Directions for this task: The answer must be an exact copy of every record below.
BEGIN Data excerpts
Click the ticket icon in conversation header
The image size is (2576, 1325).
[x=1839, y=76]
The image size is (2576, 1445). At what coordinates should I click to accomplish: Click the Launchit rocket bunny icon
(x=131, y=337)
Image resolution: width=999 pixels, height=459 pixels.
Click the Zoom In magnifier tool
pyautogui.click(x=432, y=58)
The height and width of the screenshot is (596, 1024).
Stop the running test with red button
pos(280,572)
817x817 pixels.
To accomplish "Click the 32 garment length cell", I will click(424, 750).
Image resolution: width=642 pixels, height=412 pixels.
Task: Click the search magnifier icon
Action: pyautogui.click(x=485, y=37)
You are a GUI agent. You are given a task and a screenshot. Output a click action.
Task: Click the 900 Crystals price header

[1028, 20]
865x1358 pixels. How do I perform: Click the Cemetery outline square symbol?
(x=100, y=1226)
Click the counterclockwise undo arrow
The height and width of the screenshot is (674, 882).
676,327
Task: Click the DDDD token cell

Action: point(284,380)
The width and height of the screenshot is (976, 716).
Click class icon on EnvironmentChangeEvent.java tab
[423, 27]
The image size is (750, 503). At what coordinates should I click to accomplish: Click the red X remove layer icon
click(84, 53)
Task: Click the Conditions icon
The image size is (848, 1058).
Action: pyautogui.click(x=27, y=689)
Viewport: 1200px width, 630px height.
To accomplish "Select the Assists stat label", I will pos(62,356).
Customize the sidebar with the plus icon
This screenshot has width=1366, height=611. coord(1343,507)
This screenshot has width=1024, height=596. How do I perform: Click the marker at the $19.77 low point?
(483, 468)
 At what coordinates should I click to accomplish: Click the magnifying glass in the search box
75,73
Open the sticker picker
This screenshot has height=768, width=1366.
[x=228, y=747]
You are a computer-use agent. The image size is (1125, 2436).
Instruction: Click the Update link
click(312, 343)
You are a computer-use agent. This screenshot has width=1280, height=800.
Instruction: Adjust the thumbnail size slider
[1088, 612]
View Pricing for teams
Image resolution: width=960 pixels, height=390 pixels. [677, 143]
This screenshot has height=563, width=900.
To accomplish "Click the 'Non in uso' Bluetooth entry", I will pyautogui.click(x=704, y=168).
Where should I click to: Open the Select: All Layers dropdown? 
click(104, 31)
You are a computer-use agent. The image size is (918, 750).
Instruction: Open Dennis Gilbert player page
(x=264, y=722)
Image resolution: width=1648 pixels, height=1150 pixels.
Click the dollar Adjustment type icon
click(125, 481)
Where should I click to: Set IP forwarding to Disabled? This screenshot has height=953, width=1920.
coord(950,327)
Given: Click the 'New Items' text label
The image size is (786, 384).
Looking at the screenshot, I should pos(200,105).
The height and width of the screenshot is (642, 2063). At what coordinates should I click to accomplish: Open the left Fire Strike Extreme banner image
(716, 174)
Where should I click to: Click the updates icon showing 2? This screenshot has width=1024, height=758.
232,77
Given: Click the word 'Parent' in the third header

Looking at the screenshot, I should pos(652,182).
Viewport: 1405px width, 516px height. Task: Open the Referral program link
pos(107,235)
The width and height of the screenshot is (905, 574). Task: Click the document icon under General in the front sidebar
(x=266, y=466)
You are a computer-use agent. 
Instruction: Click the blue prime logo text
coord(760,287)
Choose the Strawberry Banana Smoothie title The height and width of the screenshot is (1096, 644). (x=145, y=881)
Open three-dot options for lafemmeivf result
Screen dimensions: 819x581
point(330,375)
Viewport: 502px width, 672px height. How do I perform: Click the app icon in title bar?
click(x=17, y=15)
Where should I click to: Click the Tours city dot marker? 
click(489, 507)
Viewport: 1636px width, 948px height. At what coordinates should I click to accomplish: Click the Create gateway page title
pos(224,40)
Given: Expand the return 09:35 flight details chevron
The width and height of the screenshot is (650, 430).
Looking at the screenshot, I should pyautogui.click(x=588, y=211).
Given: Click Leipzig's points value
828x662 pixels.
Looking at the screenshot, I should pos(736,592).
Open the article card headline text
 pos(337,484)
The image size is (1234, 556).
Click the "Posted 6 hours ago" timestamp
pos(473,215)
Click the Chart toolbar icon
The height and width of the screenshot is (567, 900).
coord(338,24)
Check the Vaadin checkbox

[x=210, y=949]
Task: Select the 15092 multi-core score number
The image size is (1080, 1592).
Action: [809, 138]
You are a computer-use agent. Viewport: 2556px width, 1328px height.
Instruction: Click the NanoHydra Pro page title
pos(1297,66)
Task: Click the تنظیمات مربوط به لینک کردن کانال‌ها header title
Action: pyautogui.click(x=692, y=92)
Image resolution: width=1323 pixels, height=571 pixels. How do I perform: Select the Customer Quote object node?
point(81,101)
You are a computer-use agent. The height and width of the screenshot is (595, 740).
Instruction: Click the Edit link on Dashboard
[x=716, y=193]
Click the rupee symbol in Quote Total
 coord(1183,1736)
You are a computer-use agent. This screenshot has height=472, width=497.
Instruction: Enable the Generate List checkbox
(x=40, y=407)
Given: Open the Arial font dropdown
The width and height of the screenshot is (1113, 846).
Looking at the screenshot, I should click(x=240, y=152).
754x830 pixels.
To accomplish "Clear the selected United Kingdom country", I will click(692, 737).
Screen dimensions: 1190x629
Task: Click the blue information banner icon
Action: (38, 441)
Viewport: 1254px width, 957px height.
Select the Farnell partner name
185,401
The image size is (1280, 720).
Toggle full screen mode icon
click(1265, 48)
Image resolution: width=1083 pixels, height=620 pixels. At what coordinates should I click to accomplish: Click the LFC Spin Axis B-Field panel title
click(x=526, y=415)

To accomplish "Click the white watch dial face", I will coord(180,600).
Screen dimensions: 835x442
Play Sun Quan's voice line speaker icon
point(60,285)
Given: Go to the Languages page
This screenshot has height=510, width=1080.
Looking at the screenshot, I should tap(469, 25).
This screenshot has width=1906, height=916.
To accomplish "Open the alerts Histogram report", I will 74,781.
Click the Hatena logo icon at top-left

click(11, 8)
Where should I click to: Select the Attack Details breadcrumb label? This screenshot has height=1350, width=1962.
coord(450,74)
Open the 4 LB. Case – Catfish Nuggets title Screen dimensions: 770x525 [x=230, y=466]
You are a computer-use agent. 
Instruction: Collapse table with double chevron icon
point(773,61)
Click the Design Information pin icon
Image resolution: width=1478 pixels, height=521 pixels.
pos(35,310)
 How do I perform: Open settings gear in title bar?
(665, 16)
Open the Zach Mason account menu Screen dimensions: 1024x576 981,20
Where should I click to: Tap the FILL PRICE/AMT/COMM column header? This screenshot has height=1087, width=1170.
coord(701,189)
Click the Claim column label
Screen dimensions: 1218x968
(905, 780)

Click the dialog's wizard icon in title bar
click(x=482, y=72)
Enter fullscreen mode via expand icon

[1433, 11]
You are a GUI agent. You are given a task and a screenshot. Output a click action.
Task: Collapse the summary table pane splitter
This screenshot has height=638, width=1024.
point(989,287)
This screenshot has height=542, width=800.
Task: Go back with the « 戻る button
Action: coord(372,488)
END Data excerpts
Completed task:
Click the ticket icon in conversation header
The image size is (2576, 1325).
[x=1839, y=76]
The image size is (2576, 1445). At what coordinates should I click to accomplish: Click the Launchit rocket bunny icon
(x=131, y=337)
Image resolution: width=999 pixels, height=459 pixels.
Click the Zoom In magnifier tool
pyautogui.click(x=432, y=58)
The height and width of the screenshot is (596, 1024).
Stop the running test with red button
pos(280,572)
817x817 pixels.
To accomplish "Click the 32 garment length cell", I will click(424, 750).
Image resolution: width=642 pixels, height=412 pixels.
Task: Click the search magnifier icon
Action: pyautogui.click(x=485, y=37)
You are a GUI agent. You are given a task and a screenshot. Output a click action.
Task: Click the 900 Crystals price header

[1028, 20]
865x1358 pixels. How do I perform: Click the Cemetery outline square symbol?
(x=100, y=1226)
Click the counterclockwise undo arrow
The height and width of the screenshot is (674, 882).
676,327
Task: Click the DDDD token cell

Action: point(284,380)
The width and height of the screenshot is (976, 716).
Click class icon on EnvironmentChangeEvent.java tab
[423, 27]
The image size is (750, 503). At what coordinates should I click to accomplish: Click the red X remove layer icon
click(84, 53)
Task: Click the Conditions icon
The image size is (848, 1058).
Action: pyautogui.click(x=27, y=689)
Viewport: 1200px width, 630px height.
To accomplish "Select the Assists stat label", I will pos(62,356).
Customize the sidebar with the plus icon
This screenshot has width=1366, height=611. coord(1343,507)
This screenshot has width=1024, height=596. How do I perform: Click the marker at the $19.77 low point?
(483, 468)
 At what coordinates should I click to accomplish: Click the magnifying glass in the search box
75,73
Open the sticker picker
This screenshot has height=768, width=1366.
[x=228, y=747]
You are a computer-use agent. The image size is (1125, 2436).
Instruction: Click the Update link
click(312, 343)
You are a computer-use agent. This screenshot has width=1280, height=800.
Instruction: Adjust the thumbnail size slider
[1088, 612]
View Pricing for teams
Image resolution: width=960 pixels, height=390 pixels. [677, 143]
This screenshot has height=563, width=900.
To accomplish "Click the 'Non in uso' Bluetooth entry", I will pyautogui.click(x=704, y=168).
Where should I click to: Open the Select: All Layers dropdown? 
click(104, 31)
You are a computer-use agent. The image size is (918, 750).
Instruction: Open Dennis Gilbert player page
(x=264, y=722)
Image resolution: width=1648 pixels, height=1150 pixels.
Click the dollar Adjustment type icon
click(125, 481)
Where should I click to: Set IP forwarding to Disabled? This screenshot has height=953, width=1920.
coord(950,327)
Given: Click the 'New Items' text label
The image size is (786, 384).
Looking at the screenshot, I should pos(200,105).
The height and width of the screenshot is (642, 2063). At what coordinates should I click to accomplish: Open the left Fire Strike Extreme banner image
(716, 174)
Where should I click to: Click the updates icon showing 2? This screenshot has width=1024, height=758.
232,77
Given: Click the word 'Parent' in the third header

Looking at the screenshot, I should pos(652,182).
Viewport: 1405px width, 516px height. Task: Open the Referral program link
pos(107,235)
The width and height of the screenshot is (905, 574). Task: Click the document icon under General in the front sidebar
(x=266, y=466)
You are a computer-use agent. 
Instruction: Click the blue prime logo text
coord(760,287)
Choose the Strawberry Banana Smoothie title The height and width of the screenshot is (1096, 644). (x=145, y=881)
Open three-dot options for lafemmeivf result
Screen dimensions: 819x581
point(330,375)
Viewport: 502px width, 672px height. How do I perform: Click the app icon in title bar?
click(x=17, y=15)
Where should I click to: Click the Tours city dot marker? 
click(489, 507)
Viewport: 1636px width, 948px height. At what coordinates should I click to accomplish: Click the Create gateway page title
pos(224,40)
Given: Expand the return 09:35 flight details chevron
The width and height of the screenshot is (650, 430).
Looking at the screenshot, I should pyautogui.click(x=588, y=211).
Given: Click Leipzig's points value
828x662 pixels.
Looking at the screenshot, I should pos(736,592).
Open the article card headline text
 pos(337,484)
The image size is (1234, 556).
Click the "Posted 6 hours ago" timestamp
pos(473,215)
Click the Chart toolbar icon
The height and width of the screenshot is (567, 900).
coord(338,24)
Check the Vaadin checkbox

[x=210, y=949]
Task: Select the 15092 multi-core score number
The image size is (1080, 1592).
Action: [809, 138]
You are a computer-use agent. Viewport: 2556px width, 1328px height.
Instruction: Click the NanoHydra Pro page title
pos(1297,66)
Task: Click the تنظیمات مربوط به لینک کردن کانال‌ها header title
Action: pyautogui.click(x=692, y=92)
Image resolution: width=1323 pixels, height=571 pixels. How do I perform: Select the Customer Quote object node?
point(81,101)
You are a computer-use agent. The height and width of the screenshot is (595, 740).
Instruction: Click the Edit link on Dashboard
[x=716, y=193]
Click the rupee symbol in Quote Total
 coord(1183,1736)
You are a computer-use agent. This screenshot has height=472, width=497.
Instruction: Enable the Generate List checkbox
(x=40, y=407)
Given: Open the Arial font dropdown
The width and height of the screenshot is (1113, 846).
Looking at the screenshot, I should click(x=240, y=152).
754x830 pixels.
To accomplish "Clear the selected United Kingdom country", I will click(692, 737).
Screen dimensions: 1190x629
Task: Click the blue information banner icon
Action: (38, 441)
Viewport: 1254px width, 957px height.
Select the Farnell partner name
185,401
The image size is (1280, 720).
Toggle full screen mode icon
click(1265, 48)
Image resolution: width=1083 pixels, height=620 pixels. At what coordinates should I click to accomplish: Click the LFC Spin Axis B-Field panel title
click(x=526, y=415)

To accomplish "Click the white watch dial face", I will coord(180,600).
Screen dimensions: 835x442
Play Sun Quan's voice line speaker icon
point(60,285)
Given: Go to the Languages page
This screenshot has height=510, width=1080.
Looking at the screenshot, I should tap(469, 25).
This screenshot has width=1906, height=916.
To accomplish "Open the alerts Histogram report", I will 74,781.
Click the Hatena logo icon at top-left

click(11, 8)
Where should I click to: Select the Attack Details breadcrumb label? This screenshot has height=1350, width=1962.
coord(450,74)
Open the 4 LB. Case – Catfish Nuggets title Screen dimensions: 770x525 [x=230, y=466]
You are a computer-use agent. 
Instruction: Collapse table with double chevron icon
point(773,61)
Click the Design Information pin icon
Image resolution: width=1478 pixels, height=521 pixels.
pos(35,310)
 How do I perform: Open settings gear in title bar?
(665, 16)
Open the Zach Mason account menu Screen dimensions: 1024x576 981,20
Where should I click to: Tap the FILL PRICE/AMT/COMM column header? This screenshot has height=1087, width=1170.
coord(701,189)
Click the Claim column label
Screen dimensions: 1218x968
(905, 780)

Click the dialog's wizard icon in title bar
click(x=482, y=72)
Enter fullscreen mode via expand icon

[1433, 11]
You are a GUI agent. You are given a task and a screenshot. Output a click action.
Task: Collapse the summary table pane splitter
This screenshot has height=638, width=1024.
point(989,287)
This screenshot has height=542, width=800.
Task: Go back with the « 戻る button
Action: coord(372,488)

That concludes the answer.